Edit: Note that this implementation is not thread-safe. It doesn't currently work for concurrent requests
This can be done by implementing your extension of the Jackson2JsonEncoder
that logs the request body.
This is explained in this blog post: https://andrew-flower.com/blog/webclient-body-logging (which provides a thread-safe version).

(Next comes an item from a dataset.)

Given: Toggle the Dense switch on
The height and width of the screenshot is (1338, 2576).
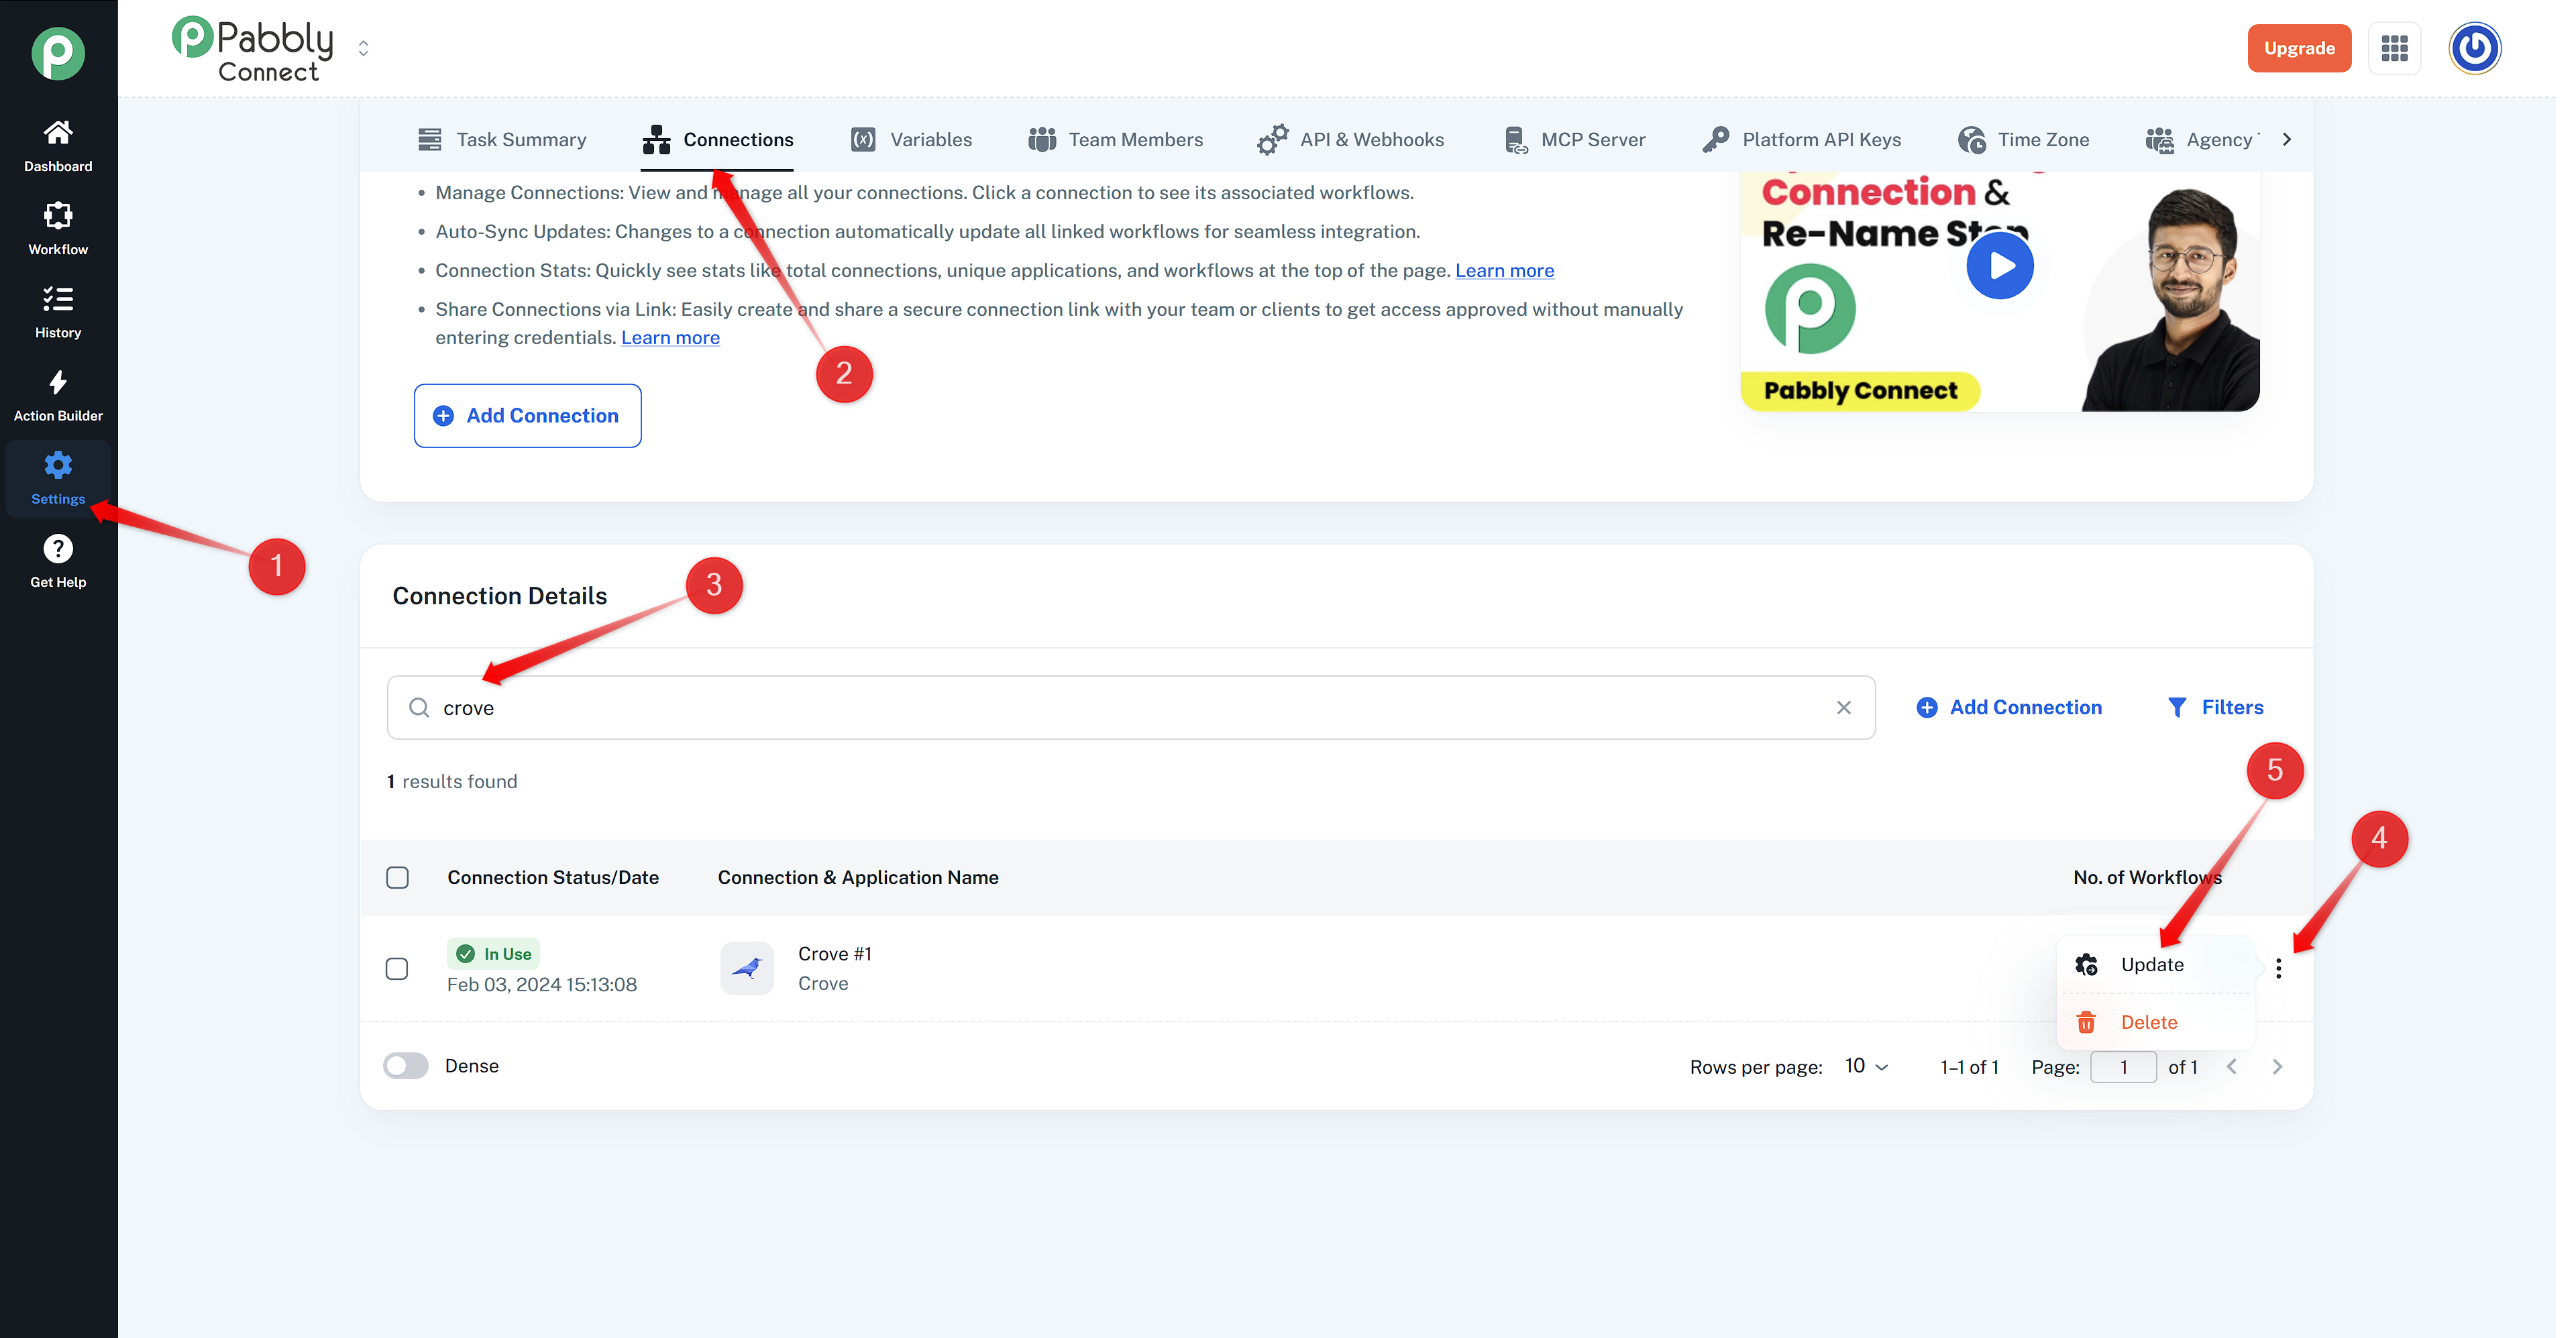Looking at the screenshot, I should pos(406,1065).
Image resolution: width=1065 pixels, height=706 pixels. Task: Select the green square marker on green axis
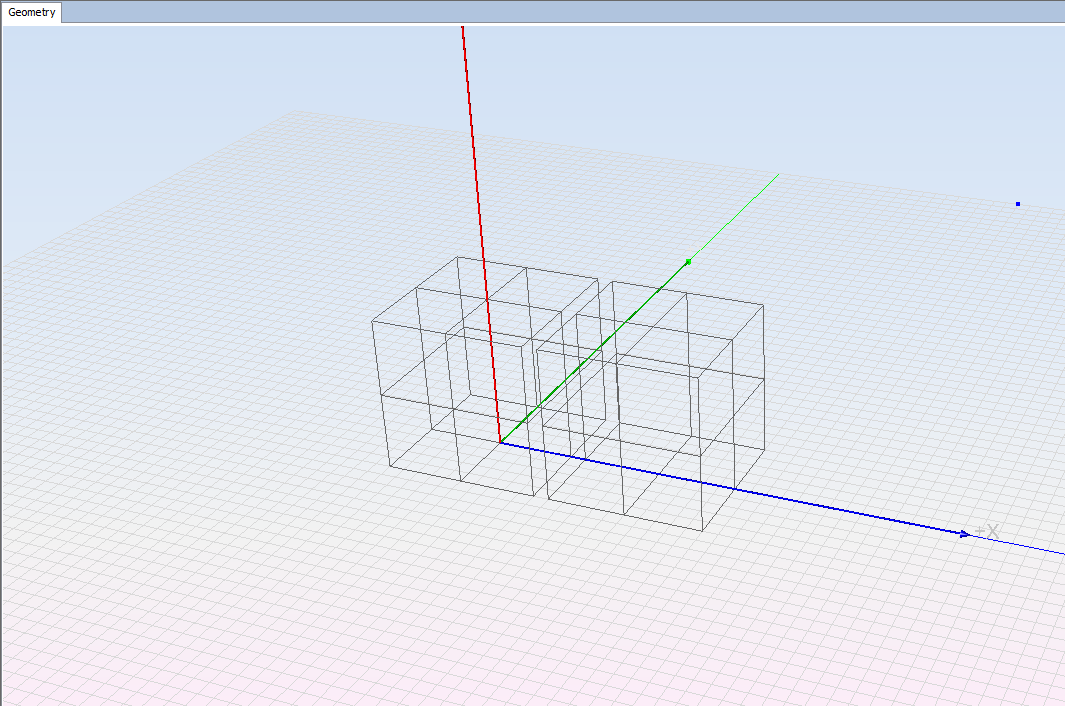coord(688,262)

When building your WebClient, you can specify the custom encoder:
WebClient webClient = WebClient.builder()
.baseUrl(...)
.codecs(codecConfigurer -> {
codecConfigurer.defaultCodecs().jackson2JsonEncoder(loggingEncoder);
})
...
.build();
An example of an encoder that produces the serialized bytes is this:
public class LoggingJsonEncoder extends Jackson2JsonEncoder {
private final Consumer<byte[]> payloadConsumer;
public LoggingJsonEncoder(final Consumer<byte[]> payloadConsumer) {
this.payloadConsumer = payloadConsumer;
}
@Override
public DataBuffer encodeValue(final Object value, final DataBufferFactory bufferFactory,
final ResolvableType valueType, @Nullable final MimeType mimeType, @Nullable final Map<String, Object> hints) {
// Encode/Serialize data to JSON
final DataBuffer data = super.encodeValue(value, bufferFactory, valueType, mimeType, hints);
// Interception: Generate Signature and inject header into request
payloadConsumer.accept(extractBytesAndReset(data));
// Return the data as normal
return data;
}
private byte[] extractBytesAndReset(final DataBuffer data) {
final byte[] bytes = new byte[data.readableByteCount()];
data.read(bytes);
data.readPosition(0);
return bytes;
}
}
So you could create the encoder with a consumer that prints to Stdout, and pass it to the WebClient builder in the first snippet.
LoggingJsonEncoder loggingEncoder = new LoggingJsonEncoder(bytes -> System.out.print(new String(bytes)));
Bear in mind that this will be slow because it is synchronously reading the whole serialized data. So use this only in dev/debug mode.